For the Commission, negotiating changes to the “mandate” with 27 Member States and the European Parliament is certainly a challenge in every bilateral and multilateral negotiation. However, in this unique case, the principal difficulty facing the EU has been unchanged since the Article 50 process started in March 2017. This is the total lack of preparedness on the UK side leading to:
- A Withdrawal Agreement drafted almost entirely by the Commission, focussed, in accordance with the Council mandate, on the protection of the EU’s interests;
- An “aspirational”, but potentially far-reaching, Political Declaration, which – from a UK perspective – appears to have melted like a iceberg in the sun between October 2019 and the start of negotiations in February 2020;
- A continuing absence of clarity on the UK side on the structure and above all content of the alternative arrangement for relations with the UK’s most important trading, investment and security partner, more than three years on;
- The EU once again having taken the lead in negotiations by settling and publishing its mandate 2 months ahead of the UK;
- Continuing political and legal uncertainty for economic operators (traders, investors and citizens) both in the EU27 and in the UK – a situation massively compounded by the COVID-19 crisis.
For the UK simply to refuse to negotiate other than by tabling an amalgam of uncoordinated “vertical” and sectoral texts compiled on the basis of “copy and paste” from the EU’s agreements on the grounds that the EU’s position is “dogmatic” is unrealistic. A series of new initiatives from the UK, setting out rational alternatives to the EU’s proposal, is the only way to break the current deadlock.
As things stand, the EU is negotiating from a position of relative strength[53]. Quite apart from its dominant position as the world’s largest economic area (notwithstanding all its monetary, fiscal and macroeconomic weaknesses, greatly exacerbated by COVID-19), the fact that in the absence of an agreement the EU will simply treat the UK as any other “third country”[54] without a preferential regime under GATT Article XXIV, means that little or no change is required to the EU’s external economic policy. Added to this is the fact that the EU has had ample time to prepare more than 100 contingency measures to minimise the damage of a “no deal” outcome.
The UK on the other hand:
- Is bound by the totality of the EU acquis under the transition arrangements in the WA until 31 December 2020;
- Is bound by the Withdrawal Act 2018 to maintain in force the entirety of the EU acquis as UK rather than EU law from 1 January 2021, in the absence of any extension to the WA;
- Has yet to define how, in what areas and to what extent it intends to diverge from the EU acquis with effect from 1 January 2021 and consequently
- Remains in “legal limbo”, with no clear end in sight. “Trade on WTO terms” – sloganized misleadingly by the UK as an “Australia-type” situation – is certainly not the legal certainty sought by the UK private sector and especially not in trade in services.

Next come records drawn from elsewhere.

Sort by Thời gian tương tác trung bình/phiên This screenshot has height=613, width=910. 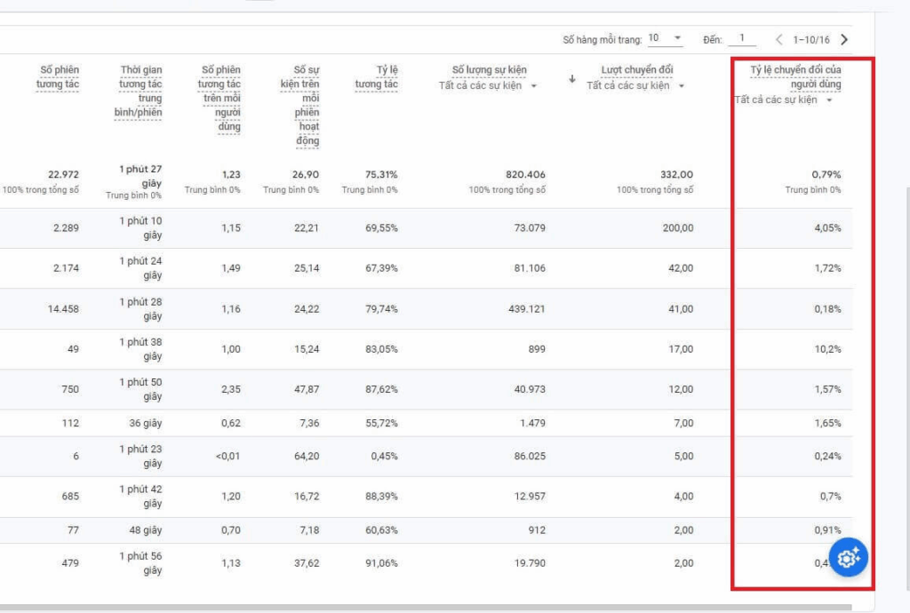(x=141, y=92)
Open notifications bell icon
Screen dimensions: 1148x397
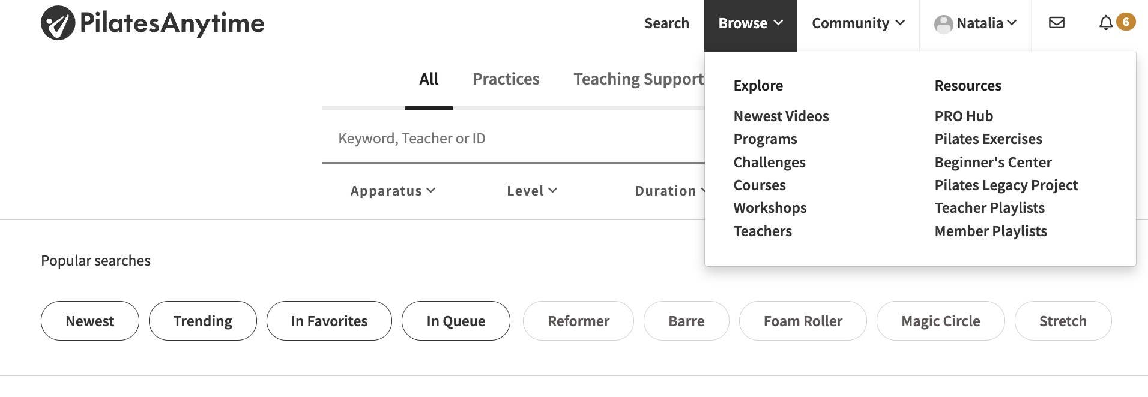(x=1105, y=23)
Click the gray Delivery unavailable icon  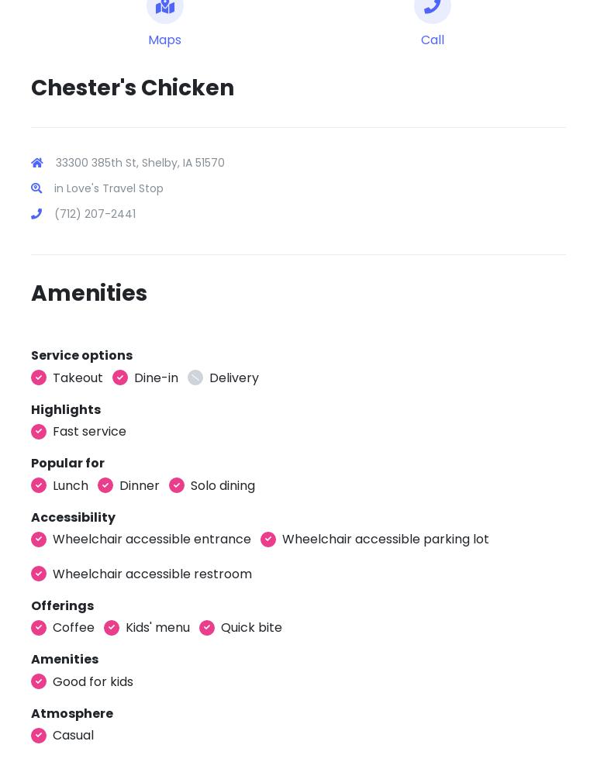(195, 378)
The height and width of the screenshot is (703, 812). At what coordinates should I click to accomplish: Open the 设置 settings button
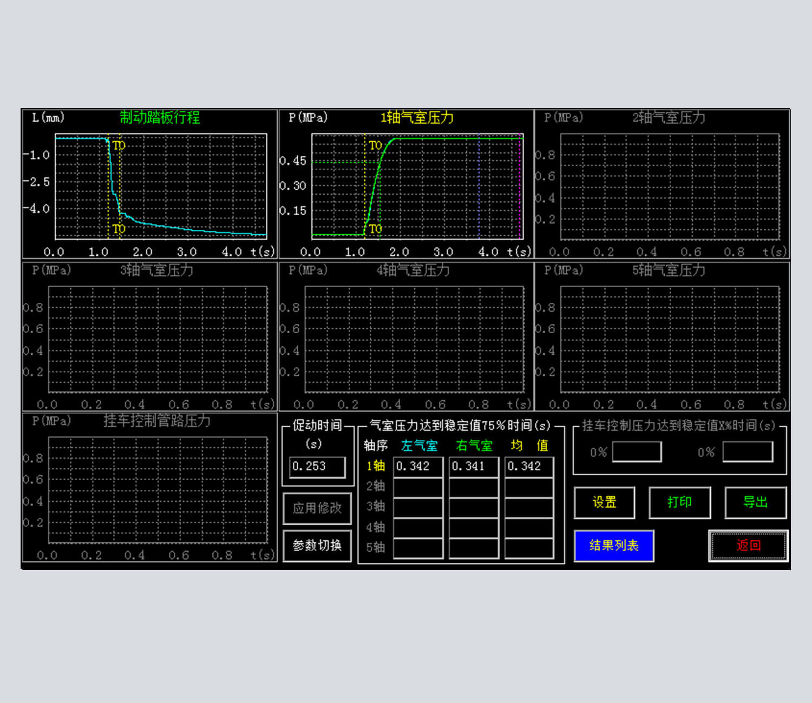(604, 502)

The fact that, meanwhile and notwithstanding the COVID-19 crisis, the UK is progressing in negotiations with other trading partners, such as the United States and Japan, presumably on terms which differ significantly from its current regime based on the EU acquis, greatly complicates planning for traders and investors[55], as well as negotiations with the EU.
As Barnier said on 5 June, “round after round, our British counterparts seek to distance themselves from this common basis”. Barnier gave four examples of this “distancing”:
- PD para. 77 – “given our geographic proximity and economic interdependence” our future agreement must encompass robust commitments to prevent distortions of trade and unfair competitive advantages (the “level playing field”) – “we are today very far from this objective”);
- PD para.66 – “Prime Minister Johnson agreed to maintain our existing high standards of nuclear safety” – “we are very far from this objective”;
- PD para.82 – “Johnson agreed that our agreement should cover anti-money-laundering and counter-terrorism financing” – “we are very far from this objective”;[56]

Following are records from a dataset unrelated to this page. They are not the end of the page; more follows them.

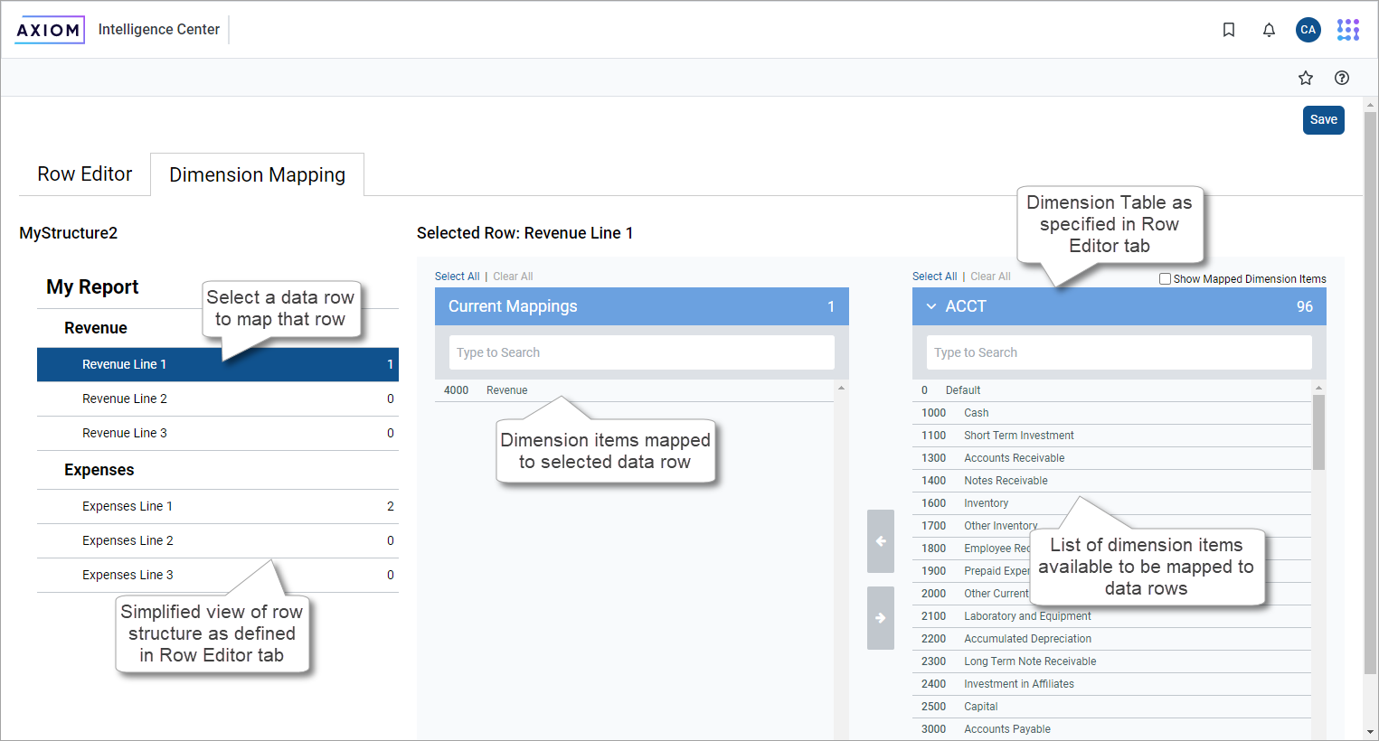This screenshot has width=1379, height=741.
Task: Click the right arrow to unmap items
Action: [880, 618]
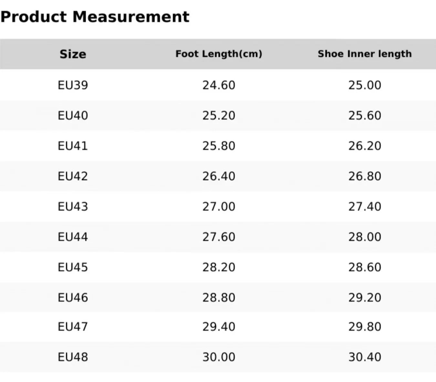Select the EU39 size cell
Viewport: 436px width, 382px height.
[x=73, y=85]
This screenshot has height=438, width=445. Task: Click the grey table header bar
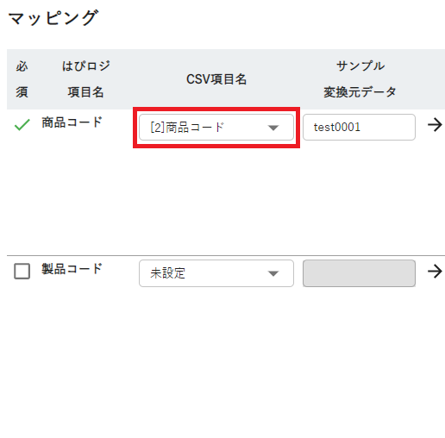point(226,79)
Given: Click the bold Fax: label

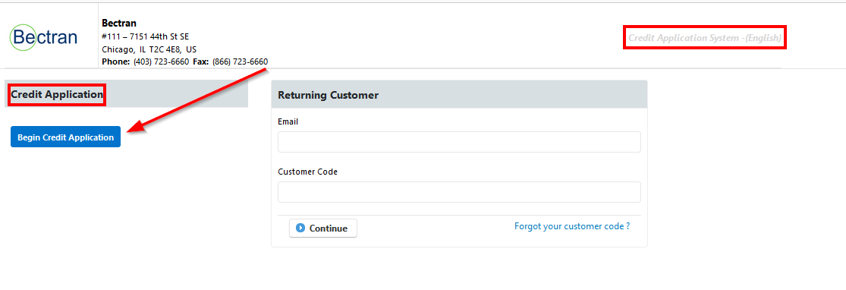Looking at the screenshot, I should [201, 62].
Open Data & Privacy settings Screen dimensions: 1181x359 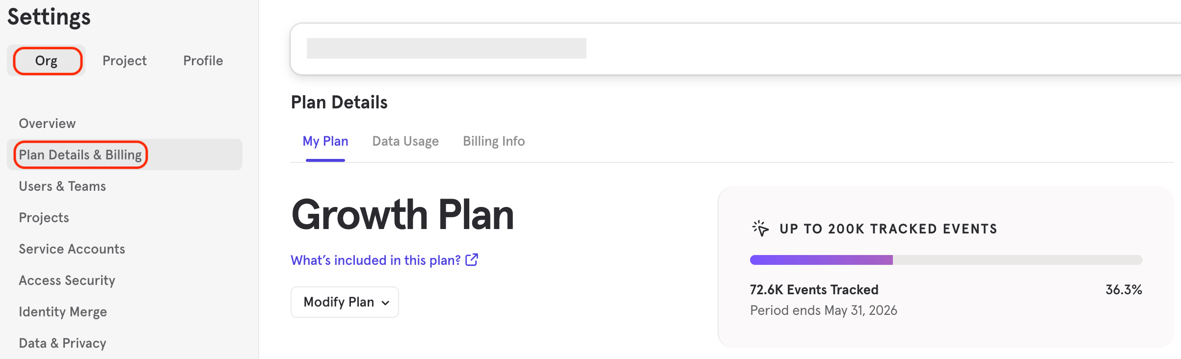[62, 343]
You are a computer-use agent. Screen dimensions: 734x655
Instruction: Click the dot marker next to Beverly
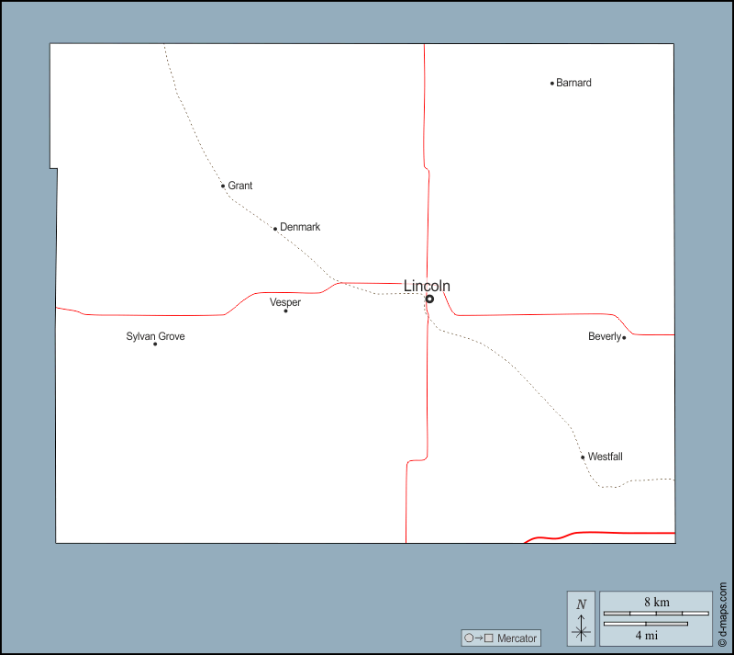pos(624,338)
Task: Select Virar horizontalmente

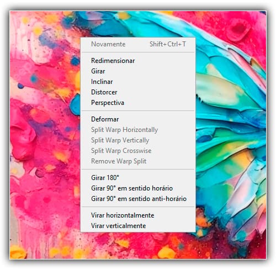Action: coord(138,215)
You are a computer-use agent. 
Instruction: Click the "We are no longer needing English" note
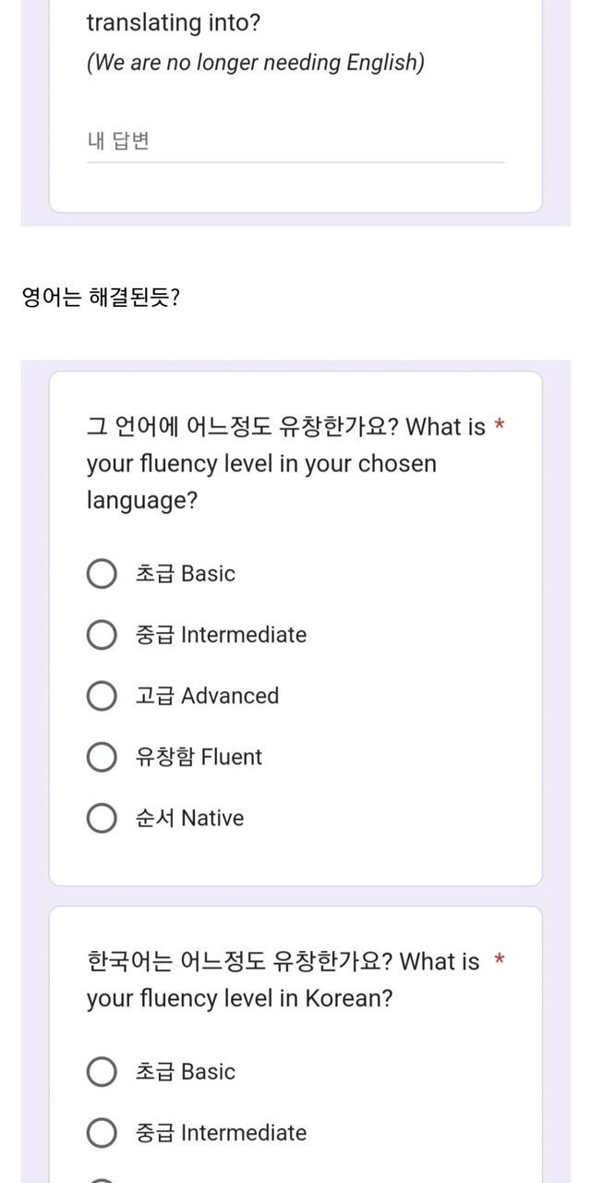point(255,64)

- PD para. 118 – “Johnson agreed to base our future relationship on an overarching institutional framework, with links between specific areas of cooperation.” – “We are, once again, very far from this objective”.
Finally, in the fourth round, the UK “has refused to talk about our cooperation on foreign policy, development and defence, even though we agreed this with Boris Johnson in the PD.”

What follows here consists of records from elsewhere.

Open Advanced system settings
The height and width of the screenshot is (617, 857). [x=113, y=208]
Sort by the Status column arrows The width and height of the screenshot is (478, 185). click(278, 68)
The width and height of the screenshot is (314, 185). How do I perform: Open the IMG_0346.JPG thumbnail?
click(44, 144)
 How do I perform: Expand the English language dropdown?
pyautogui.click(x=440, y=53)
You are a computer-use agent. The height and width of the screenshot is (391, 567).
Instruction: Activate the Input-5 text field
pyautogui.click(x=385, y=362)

Questions in Barnier’s press conference after the fourth round on 5 June 2020
On state aids, one journalist referred to Frost’s letter referring to “a particularly egregious example [where the UK would be] required simply to accept the EU state aid rules [which] would enable the EU, and only the EU, to put tariffs on trade with the UK if we breached those rules; and would require us to accept an enforcement mechanism which gives a specific role to the CJEU”. In reply, Barnier merely said that each side was “sovereign” (impliedly also on subsidies) but that the EU wished to be protected against “dumping” and “unfair trade”. Barnier did not say (but it is the case) that the EU in any event has the right under GATT Articles VI and XVI to take action against unfair trade from any trading partner[57]. All EU preferential trade agreements have provisions to deal with unfair trade. A possible role for the CJEU is a matter for negotiation.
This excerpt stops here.